Tension rises over Woolworths’ $552 million PFD bid

Woolworths’ proposed $552 million investment in PFD Food Services has been described as “opportunistic” and formally opposed by the Australian Small Business and Family Enterprise.

Ombudsman Kate Carnell has written to the Australian Competition and Consumer Commission (ACCC) to oppose the deal, which would see Woolworths take a controlling 65 per cent interest in PFD. She says it would be detrimental to small businesses in the food distribution space and the economy more broadly.

Carnell describes the timing of Woolworths’ push into the food services sector as “opportunistic at best”.

Earlier this year the retailer outlined that the proposed acquisition would see it extend its strategic partnership with the foodservice network and acquire 26 freehold properties currently being used as distribution centres by PFD.

PFD is a wholesale food distribution business, suppling QSRs and commercial food service businesses such as P&C outlets, airlines, restaurants/cafes, hotels, institutions and supermarkets. Current owners, the Smith family, would retain a 35 per cent holding in PFD under the arrangement.

“Now that Woolworths has exhausted opportunities in the large supermarket space, it is moving into the smaller supermarket arena. Allowing Woolworths to buy PFD would significantly improve its competitive position against other smaller supermarket operators. Claims by Woolworths about plans to establish Chinese walls to prevent PFD passing on information about small supermarket competitors is questionable,” says Carnell.

“This deal would also dramatically impact on the food distribution market – many of which are small and family businesses – especially outside the major cities.

“Small food distributors are only now starting to get back on their feet after months of heavily restricted trade due to the forced closure of pubs, clubs and other commercial venues. To allow this deal to go ahead would be a real kick in the guts.

“I am also concerned about significant job losses as smaller suppliers and distributors would have a battle on their hands to compete, particularly if a major player like Woolworths moves into this sector.”

Last month, the ACCC announced that it would review the acquisition, saying it would focus on the impact it would pose to competition, and whether the acquisition would bolster Woolworths’ position as a wholesale buyer of food.

Carnell said: “I share ACCC Chair Rod Sims’ concerns about companies that have too much market power.
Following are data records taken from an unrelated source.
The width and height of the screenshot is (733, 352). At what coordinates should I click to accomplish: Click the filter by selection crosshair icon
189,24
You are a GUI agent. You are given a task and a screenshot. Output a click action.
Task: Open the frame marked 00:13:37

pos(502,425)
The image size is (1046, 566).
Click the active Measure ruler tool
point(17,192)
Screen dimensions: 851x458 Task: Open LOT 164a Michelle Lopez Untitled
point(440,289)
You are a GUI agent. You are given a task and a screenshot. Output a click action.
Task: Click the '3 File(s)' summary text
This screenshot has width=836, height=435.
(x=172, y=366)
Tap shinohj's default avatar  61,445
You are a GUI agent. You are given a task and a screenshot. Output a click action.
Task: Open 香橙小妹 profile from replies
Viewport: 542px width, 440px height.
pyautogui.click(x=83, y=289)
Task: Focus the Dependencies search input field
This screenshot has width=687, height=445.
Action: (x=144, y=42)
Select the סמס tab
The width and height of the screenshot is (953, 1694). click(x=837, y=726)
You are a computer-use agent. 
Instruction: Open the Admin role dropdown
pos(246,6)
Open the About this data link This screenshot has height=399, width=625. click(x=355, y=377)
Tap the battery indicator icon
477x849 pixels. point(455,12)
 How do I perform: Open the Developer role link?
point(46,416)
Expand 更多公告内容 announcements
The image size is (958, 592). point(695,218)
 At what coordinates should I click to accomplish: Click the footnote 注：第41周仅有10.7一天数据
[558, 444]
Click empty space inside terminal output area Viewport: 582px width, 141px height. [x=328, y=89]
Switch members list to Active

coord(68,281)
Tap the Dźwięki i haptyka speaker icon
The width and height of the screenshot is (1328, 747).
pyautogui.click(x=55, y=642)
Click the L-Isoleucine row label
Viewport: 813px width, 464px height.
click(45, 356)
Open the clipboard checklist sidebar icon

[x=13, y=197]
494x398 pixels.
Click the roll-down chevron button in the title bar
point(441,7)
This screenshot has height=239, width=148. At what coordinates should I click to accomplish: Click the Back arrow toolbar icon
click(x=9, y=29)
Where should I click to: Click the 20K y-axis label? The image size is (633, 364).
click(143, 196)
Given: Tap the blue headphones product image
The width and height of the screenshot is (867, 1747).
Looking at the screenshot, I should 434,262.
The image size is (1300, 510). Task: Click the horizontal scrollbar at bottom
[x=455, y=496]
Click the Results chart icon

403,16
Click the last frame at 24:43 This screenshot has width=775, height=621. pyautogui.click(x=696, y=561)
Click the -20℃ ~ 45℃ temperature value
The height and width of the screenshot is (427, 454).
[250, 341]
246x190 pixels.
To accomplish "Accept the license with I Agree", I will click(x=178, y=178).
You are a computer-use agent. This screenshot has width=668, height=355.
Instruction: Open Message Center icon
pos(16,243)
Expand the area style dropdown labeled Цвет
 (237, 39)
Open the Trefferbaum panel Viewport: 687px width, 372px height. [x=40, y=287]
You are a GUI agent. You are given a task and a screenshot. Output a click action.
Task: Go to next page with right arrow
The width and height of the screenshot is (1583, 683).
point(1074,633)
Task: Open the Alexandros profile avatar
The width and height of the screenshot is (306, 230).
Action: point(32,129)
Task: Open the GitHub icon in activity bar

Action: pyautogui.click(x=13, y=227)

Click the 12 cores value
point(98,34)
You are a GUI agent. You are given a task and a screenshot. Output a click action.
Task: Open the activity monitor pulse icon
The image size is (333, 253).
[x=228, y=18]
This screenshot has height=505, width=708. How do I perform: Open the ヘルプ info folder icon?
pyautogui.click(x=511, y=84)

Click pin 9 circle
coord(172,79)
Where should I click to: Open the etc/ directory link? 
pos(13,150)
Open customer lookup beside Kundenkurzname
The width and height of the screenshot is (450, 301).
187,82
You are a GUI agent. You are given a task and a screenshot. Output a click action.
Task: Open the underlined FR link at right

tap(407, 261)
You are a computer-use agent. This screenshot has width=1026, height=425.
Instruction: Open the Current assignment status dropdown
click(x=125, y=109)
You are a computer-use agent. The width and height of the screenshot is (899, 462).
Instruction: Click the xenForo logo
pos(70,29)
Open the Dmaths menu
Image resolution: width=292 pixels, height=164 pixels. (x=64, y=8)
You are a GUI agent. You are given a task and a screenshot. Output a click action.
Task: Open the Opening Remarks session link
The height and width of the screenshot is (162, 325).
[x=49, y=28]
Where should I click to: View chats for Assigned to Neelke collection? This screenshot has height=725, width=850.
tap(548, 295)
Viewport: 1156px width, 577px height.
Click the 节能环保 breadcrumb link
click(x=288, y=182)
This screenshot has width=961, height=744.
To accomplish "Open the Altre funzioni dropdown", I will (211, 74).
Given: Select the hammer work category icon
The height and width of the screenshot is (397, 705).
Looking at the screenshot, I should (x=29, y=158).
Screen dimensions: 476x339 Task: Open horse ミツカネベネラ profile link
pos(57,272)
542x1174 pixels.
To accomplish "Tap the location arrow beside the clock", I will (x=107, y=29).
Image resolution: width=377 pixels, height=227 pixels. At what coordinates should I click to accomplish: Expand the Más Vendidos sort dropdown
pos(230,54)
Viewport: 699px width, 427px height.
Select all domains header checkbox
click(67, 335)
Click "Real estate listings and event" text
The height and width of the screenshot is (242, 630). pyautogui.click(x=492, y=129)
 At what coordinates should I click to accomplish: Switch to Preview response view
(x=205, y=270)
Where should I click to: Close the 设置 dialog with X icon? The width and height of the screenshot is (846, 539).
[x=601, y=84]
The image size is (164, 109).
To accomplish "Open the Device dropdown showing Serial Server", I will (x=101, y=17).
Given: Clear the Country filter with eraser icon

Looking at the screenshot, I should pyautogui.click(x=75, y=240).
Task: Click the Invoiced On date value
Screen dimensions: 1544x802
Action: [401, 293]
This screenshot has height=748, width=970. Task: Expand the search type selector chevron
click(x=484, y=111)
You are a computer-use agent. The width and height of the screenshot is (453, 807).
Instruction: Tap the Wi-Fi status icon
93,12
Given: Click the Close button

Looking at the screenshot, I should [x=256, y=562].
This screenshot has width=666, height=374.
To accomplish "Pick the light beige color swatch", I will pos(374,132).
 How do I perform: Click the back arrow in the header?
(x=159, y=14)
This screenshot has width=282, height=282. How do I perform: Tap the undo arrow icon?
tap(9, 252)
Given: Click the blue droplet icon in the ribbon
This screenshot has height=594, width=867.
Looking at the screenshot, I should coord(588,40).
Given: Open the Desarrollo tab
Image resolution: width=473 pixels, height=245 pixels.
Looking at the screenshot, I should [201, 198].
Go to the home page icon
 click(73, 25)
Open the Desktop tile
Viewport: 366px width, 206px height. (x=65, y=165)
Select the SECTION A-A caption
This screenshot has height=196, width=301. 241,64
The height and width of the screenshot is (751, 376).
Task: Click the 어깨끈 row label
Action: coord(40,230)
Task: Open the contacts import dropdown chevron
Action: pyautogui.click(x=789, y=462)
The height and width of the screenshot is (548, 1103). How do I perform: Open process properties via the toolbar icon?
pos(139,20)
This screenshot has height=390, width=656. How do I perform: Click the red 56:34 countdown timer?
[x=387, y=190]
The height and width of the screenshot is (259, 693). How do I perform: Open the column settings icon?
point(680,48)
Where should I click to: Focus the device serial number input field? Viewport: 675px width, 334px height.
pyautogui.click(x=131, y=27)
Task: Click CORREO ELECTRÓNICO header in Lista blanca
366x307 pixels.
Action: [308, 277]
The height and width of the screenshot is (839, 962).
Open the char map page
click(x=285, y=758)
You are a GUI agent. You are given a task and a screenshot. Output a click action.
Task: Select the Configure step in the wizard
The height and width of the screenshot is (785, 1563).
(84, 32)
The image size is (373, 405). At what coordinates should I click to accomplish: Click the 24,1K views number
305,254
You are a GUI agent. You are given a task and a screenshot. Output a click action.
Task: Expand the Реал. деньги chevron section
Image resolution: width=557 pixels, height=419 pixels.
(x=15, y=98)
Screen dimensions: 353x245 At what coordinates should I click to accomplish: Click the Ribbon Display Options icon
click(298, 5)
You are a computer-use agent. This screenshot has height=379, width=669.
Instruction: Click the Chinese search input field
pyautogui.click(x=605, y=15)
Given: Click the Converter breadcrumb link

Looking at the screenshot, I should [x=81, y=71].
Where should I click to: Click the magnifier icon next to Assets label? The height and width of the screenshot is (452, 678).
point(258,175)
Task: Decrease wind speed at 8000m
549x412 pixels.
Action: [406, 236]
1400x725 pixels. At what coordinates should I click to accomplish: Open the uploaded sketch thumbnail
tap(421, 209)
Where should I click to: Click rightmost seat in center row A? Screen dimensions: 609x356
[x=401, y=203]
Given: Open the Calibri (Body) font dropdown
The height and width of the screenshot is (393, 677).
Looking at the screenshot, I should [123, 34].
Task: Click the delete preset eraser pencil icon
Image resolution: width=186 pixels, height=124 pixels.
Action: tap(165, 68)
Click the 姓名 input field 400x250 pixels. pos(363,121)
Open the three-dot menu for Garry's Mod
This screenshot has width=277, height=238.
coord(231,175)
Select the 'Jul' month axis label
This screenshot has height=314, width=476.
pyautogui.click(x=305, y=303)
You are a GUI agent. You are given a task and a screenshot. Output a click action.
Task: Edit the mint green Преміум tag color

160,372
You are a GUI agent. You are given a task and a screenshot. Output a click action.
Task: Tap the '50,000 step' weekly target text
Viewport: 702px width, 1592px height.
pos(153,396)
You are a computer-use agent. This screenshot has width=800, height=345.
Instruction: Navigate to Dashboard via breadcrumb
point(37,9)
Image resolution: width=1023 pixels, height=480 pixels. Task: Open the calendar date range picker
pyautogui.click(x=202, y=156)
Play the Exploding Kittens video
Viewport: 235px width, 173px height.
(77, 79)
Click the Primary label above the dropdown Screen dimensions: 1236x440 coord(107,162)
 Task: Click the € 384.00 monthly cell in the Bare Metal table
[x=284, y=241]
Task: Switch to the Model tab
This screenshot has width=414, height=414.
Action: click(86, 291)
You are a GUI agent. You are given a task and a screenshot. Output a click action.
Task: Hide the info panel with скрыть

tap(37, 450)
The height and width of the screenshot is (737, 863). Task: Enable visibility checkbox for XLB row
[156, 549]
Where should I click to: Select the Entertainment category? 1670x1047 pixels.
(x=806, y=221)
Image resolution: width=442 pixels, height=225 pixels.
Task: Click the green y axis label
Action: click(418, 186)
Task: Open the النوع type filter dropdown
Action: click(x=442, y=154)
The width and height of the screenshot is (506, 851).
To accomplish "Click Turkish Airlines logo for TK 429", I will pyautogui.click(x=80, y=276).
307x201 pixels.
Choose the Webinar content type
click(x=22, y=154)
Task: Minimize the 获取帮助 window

Independent Food Distributors Australia (IFDA) estimates Woolworths – which already accounts for about a third of supermarket sales – would pick up a large chunk of the food services market as a result of this deal, setting smaller competitors up to fail.

“The ACCC should also consider the impact this deal could have on manufacturers and farmers. The last thing they need right now is a dominant market player putting price pressure on suppliers.

“Australian small businesses have been hit hardest by this pandemic and now is not the time for opportunistic takeovers by large corporations. Intervention by our regulators may be the only way to stop it.”